Task statement
Please reproduce the entries that follow without a single difference.

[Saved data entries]
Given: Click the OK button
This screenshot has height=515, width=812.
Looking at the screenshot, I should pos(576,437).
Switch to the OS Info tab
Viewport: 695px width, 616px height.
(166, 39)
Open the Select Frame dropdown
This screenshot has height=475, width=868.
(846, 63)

Result of this task
Given: Click the OK button
This screenshot has height=515, width=812.
Looking at the screenshot, I should pos(576,437).
Switch to the OS Info tab
Viewport: 695px width, 616px height.
(166, 39)
Open the Select Frame dropdown
This screenshot has height=475, width=868.
(846, 63)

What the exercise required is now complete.